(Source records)
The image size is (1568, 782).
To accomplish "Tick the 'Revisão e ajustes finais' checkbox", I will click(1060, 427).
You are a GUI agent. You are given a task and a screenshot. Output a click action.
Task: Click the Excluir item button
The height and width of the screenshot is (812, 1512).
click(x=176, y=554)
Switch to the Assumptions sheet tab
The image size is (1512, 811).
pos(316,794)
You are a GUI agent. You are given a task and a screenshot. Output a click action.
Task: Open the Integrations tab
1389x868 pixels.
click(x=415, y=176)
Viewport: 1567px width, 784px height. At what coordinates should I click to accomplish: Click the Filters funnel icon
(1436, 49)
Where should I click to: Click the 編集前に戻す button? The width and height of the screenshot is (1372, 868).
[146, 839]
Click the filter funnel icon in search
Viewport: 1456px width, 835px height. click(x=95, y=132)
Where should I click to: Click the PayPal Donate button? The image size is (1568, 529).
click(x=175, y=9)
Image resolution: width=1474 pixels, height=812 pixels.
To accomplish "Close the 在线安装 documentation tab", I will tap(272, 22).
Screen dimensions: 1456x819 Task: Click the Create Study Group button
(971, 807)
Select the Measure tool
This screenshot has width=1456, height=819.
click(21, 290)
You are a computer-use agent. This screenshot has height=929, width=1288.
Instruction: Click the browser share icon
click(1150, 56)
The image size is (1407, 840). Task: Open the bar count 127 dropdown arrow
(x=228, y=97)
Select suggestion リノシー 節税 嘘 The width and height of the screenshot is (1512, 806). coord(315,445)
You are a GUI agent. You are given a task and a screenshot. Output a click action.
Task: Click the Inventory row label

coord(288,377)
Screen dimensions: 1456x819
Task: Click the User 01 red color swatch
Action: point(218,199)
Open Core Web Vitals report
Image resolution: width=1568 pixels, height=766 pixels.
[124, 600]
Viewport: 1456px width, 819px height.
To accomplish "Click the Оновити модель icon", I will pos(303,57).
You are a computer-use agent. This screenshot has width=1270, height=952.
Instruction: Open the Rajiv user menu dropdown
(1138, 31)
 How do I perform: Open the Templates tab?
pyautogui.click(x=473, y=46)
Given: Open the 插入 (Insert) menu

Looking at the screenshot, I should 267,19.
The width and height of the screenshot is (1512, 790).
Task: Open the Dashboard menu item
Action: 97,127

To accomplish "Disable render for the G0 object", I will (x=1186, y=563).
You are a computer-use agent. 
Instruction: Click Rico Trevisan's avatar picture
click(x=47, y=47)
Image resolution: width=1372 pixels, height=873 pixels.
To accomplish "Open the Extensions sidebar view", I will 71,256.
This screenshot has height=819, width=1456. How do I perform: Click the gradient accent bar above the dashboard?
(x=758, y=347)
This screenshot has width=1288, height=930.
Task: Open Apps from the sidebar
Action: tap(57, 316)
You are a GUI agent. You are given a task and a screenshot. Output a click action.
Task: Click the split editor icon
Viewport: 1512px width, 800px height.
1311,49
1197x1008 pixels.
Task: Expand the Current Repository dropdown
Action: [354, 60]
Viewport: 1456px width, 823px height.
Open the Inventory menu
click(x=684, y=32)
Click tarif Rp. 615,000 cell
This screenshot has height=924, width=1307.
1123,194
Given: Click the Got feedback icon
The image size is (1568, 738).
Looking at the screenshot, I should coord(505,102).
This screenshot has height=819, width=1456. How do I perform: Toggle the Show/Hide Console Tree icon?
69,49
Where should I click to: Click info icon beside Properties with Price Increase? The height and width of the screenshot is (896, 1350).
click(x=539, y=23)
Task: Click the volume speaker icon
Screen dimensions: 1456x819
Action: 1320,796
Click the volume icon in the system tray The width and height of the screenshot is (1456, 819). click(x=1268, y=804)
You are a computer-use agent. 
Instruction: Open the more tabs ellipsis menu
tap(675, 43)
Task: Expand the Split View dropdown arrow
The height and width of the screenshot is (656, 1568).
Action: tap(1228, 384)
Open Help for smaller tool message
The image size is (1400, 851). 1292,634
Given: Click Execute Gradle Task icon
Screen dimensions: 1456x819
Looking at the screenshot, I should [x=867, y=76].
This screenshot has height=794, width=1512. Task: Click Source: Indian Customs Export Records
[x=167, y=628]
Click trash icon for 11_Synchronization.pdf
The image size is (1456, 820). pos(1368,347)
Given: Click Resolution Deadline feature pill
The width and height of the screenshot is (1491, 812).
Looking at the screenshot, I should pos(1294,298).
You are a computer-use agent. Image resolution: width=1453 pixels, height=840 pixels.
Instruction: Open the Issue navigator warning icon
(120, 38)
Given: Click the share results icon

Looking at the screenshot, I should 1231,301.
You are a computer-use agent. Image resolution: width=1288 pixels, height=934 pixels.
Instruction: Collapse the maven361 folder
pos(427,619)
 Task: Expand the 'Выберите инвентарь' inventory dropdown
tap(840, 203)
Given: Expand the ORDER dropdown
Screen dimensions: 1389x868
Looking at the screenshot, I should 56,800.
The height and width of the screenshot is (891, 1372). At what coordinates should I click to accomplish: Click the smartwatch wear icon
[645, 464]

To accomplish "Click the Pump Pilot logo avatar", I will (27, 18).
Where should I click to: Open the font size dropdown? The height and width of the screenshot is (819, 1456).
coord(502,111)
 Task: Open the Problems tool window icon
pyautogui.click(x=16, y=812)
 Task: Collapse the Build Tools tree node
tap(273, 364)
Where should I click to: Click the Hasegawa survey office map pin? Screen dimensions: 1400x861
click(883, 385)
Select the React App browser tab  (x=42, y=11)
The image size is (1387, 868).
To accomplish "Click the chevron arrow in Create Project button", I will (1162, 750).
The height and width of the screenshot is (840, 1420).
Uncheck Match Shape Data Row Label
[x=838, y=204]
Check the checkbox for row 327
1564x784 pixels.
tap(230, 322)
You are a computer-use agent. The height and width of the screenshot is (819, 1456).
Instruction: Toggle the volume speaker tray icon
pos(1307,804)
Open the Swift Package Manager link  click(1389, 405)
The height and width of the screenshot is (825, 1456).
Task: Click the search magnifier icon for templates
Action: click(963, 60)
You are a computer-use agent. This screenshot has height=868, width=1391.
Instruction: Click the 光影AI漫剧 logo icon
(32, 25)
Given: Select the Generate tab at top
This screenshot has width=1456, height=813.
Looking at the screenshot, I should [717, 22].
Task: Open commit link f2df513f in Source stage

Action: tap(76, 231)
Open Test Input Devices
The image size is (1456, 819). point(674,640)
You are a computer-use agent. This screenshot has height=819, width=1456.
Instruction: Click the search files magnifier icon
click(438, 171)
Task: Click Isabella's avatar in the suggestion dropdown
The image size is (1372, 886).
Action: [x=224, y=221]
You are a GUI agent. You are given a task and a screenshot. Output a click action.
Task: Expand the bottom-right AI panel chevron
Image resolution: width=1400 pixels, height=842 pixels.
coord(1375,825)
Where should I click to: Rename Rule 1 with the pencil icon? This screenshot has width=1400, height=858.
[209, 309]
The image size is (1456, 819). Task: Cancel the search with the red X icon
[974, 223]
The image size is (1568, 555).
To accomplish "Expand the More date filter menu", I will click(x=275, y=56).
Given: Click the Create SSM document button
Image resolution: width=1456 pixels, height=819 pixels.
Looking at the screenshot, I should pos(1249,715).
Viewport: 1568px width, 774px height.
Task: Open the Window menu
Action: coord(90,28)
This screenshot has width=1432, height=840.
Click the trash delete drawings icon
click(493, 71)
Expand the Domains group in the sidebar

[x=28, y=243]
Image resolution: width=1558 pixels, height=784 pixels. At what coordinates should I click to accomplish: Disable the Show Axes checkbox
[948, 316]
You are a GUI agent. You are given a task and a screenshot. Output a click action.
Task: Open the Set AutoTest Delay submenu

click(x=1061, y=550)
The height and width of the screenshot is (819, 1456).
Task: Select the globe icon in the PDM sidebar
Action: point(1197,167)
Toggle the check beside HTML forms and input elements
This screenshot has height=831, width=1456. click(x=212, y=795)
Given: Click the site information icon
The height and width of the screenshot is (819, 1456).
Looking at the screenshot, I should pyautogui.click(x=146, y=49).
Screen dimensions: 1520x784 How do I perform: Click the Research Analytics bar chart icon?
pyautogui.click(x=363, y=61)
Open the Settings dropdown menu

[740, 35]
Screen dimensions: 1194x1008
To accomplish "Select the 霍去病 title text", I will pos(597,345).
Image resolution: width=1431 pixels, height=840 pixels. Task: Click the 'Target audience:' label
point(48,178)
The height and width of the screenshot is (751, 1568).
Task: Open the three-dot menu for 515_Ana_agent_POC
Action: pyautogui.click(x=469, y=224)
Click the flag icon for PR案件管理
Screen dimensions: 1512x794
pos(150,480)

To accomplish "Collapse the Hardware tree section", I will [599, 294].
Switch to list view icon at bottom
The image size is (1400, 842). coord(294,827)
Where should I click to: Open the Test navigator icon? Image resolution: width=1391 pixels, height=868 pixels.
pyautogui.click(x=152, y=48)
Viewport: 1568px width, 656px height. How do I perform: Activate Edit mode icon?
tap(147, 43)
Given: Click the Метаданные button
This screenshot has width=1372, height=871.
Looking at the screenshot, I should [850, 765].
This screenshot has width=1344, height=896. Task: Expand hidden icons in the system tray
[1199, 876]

_PROBLEM TO WORK ON_:
In the entries above, how many lines include the word "chevron"? Only the number should be given.

_ANSWER BOX_:
2